On-air Style
The "Doctor" is a great talker to his radio audience when he is in a confident mood. He can jive with the best D.J.s of his era. He once gives Bailey Quarters, nascent newswoman, this sage advice: "Talk into the microphone as if you were talking to your best friend." Later, in that same episode ("Mike Fright"), he would have to gather the courage to take his own advice.
Never a fan of disco, the new music fad of the era, he is a lover of rock and roll, although he feels he is getting too old to be a DJ in the genre (aside from two episodes on which he adopts a disco persona for a high-paying television job--see below). Tunes like "Hey Jude" are used for bathroom breaks or extended chats with friends.
Though the format of WKRP is Top 40, Johnny frequently refuses to play any songs off the station playlist, choosing instead to highlight album-oriented rock and old R&B favorites on his own show. A consultant hired by Mrs. Carlson at one point describes Johnny as being "stuck in 1962". Andy frequently pleads with Johnny to stick to the playlist, to play just one disco song, only to have Johnny threaten to "throw himself in front of Donna Summer's tour bus". Andy actually goes into a state of hysteria when he hears Johnny playing "The Long Run" by The Eagles: "That's a hit! He's playing a hit!"
Fever's unorthodox choice of music pays off as the series goes on, and by the final episode he has become the number-one morning DJ in the city. Johnny's views towards his music and his audience were perhaps best summed up when, picking a record, he exclaims "Sacred music...B.B. King!" Once, during a bomb threat, he remarked "If I die, who will teach the children about Bo Diddley?"
Herb Tarlek, the account executive, can never land the big accounts.
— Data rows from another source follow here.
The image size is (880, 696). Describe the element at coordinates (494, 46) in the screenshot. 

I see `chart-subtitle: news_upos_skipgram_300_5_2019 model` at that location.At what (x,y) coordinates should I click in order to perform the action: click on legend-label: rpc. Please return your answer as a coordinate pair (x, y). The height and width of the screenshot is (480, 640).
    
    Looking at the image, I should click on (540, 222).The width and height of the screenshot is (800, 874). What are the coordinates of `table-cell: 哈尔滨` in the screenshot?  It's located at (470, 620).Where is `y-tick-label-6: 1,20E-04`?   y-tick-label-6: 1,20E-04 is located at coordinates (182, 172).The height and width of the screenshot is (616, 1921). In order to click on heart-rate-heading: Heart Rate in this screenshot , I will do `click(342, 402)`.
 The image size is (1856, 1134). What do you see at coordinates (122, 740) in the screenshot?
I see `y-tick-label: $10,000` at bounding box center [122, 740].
As a result, Fever and the other DJs on WKRP have to do voiceovers (done live in that era) for spots for funeral homes and Red Wigglers, the "Cadillac" of worms (to which Fever adds the tag line "available at finer worm stores everywhere!"). However, Johnny has his scruples, as when he walks out of a recording session for sports aids when he realized his dialogue is laced with euphemisms for dangerous drug effects. While it is strongly implied that Johnny is a frequent user of marijuana, he doesn't go in for harder drugs, and leads a campaign to shut down a businessman who is trying to sell speed to teenagers. He also discovers his brief successor, Doug Winner (Philip Charles MacKenzie) has been accepting cocaine for airplay under a payola scheme with a sleazy record promoter. Johnny doesn't rat Doug out, but cautions him about the dangers of cocaine abuse, knowing he'll eventually hang himself with his own noose, which subsequently happens and Johnny gets his old job back.